Thanks for taking interest in our work.
Did you manage to follow the preprocessing instruction in README? (downloading visit_list.p, etc.)

BTW, anybody with the intention of healthcare research can download eICU as per the official guideline.

Best,
Ed

shibin2018 · 2020-04-29T01:38:51Z

Thank you ,I have downloaded the visit_list.p and get the synthetic _sample.but the graph-convolutional-transformer code only with the eICU dataset

mp2893 · 2020-05-02T11:53:19Z

Hi shibin2018,

In order to use the synthetic samples, you need to make some changes to the GCT code.
First, please take a look at the arguments in line 626 in the source code, which can be changed via line 40 in train.py:

feature_keys: This should be changed to ['dx_ints', 'proc_ints', 'lab_ints'].
label_key: This will be explained below
vocab_sizes: This should be changed to {'dx_ints':1000, 'proc_ints':1000, 'lab_ints':1000}.
feature_set: This should be changed to 'vdpl'.
num_classes: This will be explained below.

The tricky part is label_key.
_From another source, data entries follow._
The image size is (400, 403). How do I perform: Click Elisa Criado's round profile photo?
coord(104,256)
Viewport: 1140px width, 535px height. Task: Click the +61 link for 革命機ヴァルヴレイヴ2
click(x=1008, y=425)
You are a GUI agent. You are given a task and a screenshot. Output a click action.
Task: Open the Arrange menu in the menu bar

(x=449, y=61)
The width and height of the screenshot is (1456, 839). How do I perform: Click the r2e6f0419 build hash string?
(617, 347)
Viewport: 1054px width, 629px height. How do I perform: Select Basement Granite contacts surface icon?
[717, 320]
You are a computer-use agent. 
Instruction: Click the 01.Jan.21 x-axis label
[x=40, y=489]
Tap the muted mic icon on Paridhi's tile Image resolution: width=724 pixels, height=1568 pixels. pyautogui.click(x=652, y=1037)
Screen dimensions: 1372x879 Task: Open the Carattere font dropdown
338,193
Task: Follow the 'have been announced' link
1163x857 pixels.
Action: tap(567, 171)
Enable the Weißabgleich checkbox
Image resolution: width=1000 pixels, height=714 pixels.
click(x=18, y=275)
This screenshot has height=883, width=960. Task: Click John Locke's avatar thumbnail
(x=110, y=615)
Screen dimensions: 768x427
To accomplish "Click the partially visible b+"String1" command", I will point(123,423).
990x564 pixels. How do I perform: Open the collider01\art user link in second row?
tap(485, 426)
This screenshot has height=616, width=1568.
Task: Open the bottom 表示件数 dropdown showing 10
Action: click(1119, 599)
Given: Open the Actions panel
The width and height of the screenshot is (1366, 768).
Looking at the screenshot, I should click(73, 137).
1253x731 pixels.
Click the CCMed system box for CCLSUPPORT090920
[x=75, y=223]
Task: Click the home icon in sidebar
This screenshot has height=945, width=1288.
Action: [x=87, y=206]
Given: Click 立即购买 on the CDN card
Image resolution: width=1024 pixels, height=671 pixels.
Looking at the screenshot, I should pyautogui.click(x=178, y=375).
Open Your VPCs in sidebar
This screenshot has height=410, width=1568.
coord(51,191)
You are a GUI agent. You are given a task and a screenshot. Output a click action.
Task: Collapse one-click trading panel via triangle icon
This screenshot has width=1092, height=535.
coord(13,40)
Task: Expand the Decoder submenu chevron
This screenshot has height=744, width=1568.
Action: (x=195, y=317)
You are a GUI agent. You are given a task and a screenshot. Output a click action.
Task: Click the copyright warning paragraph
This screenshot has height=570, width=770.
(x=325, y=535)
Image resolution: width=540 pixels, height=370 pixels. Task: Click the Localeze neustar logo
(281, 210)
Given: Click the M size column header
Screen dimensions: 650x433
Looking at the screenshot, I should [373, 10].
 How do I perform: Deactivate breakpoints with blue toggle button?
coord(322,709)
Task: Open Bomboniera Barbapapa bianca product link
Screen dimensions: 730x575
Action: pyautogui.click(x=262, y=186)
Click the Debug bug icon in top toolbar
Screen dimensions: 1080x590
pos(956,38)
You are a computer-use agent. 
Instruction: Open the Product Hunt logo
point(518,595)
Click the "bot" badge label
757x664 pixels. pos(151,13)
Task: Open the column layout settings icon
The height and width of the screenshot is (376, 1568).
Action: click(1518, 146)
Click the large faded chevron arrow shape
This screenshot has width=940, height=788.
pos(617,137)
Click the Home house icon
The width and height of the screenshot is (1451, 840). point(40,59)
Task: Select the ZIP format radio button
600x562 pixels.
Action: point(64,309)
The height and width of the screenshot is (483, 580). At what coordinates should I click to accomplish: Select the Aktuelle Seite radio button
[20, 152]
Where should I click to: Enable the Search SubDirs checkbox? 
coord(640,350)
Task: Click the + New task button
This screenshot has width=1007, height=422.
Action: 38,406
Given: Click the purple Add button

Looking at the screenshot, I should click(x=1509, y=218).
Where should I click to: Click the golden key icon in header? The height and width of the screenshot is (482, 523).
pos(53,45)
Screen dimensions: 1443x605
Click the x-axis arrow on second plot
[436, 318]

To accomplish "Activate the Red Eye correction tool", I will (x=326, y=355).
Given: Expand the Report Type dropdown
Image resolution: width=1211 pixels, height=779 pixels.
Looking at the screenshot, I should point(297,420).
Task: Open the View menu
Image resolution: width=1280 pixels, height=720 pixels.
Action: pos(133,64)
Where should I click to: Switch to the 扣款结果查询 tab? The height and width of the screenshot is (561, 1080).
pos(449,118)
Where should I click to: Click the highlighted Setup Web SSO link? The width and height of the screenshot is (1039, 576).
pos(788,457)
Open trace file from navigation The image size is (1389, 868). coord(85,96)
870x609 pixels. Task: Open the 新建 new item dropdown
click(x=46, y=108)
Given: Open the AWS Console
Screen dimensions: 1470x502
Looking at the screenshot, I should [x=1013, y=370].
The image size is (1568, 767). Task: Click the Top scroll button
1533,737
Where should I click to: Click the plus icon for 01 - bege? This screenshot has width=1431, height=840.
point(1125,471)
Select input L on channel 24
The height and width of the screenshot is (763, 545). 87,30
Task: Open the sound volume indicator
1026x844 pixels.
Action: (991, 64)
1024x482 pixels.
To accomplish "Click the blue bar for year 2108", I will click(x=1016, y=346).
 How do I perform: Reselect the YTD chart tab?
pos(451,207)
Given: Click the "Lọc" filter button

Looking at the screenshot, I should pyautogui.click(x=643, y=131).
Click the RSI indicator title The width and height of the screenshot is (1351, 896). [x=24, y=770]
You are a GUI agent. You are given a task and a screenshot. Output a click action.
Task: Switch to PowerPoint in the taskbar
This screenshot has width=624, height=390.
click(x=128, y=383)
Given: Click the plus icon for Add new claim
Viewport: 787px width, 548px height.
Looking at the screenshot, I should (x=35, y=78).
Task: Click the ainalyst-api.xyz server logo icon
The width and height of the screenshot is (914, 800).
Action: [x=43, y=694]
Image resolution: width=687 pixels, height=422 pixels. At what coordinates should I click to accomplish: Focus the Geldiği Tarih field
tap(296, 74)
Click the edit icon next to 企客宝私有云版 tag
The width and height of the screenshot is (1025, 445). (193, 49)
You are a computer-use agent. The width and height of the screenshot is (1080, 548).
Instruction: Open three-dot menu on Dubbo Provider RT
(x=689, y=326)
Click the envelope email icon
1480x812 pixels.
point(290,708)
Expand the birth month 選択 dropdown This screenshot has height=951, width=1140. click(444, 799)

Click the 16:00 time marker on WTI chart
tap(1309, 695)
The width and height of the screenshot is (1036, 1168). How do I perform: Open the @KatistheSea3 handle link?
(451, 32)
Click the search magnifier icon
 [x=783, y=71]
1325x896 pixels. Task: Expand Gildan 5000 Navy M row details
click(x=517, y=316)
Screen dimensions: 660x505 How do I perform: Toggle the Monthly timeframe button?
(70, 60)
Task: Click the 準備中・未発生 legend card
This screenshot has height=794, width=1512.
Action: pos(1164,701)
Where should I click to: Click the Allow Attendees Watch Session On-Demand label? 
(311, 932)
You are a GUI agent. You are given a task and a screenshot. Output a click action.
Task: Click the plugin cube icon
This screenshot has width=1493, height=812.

In the paper, I conducted three prediction tasks (i.e. Graph Reconstruction, Diagnosis-Treatment Classification, Masked Diagnosis Code Prediction) using the synthetic samples. With the current GCT code, you can do none of them unless you modify the code.

The one that requires minimal change is the Diagnosis-Treatment Classification. When you read each seqex, look for the context feature 'label.medication.class'. If there is no such feature, then the true label is 0. If context_feature['label.medication.class'] is either '1' or '2', then that is the corresponding true label. Use those labels as the argument labels of model_fn of line 774 in the source code. You also need to change num_classes to 3 obviously. And you need to change get_loss in line 730 of the source code so that it uses the proper softmax loss instead the sigmoid loss. And don't forget to change any segment that uses sigmoid for probability (e.g. line 793 of the source code) to softmax.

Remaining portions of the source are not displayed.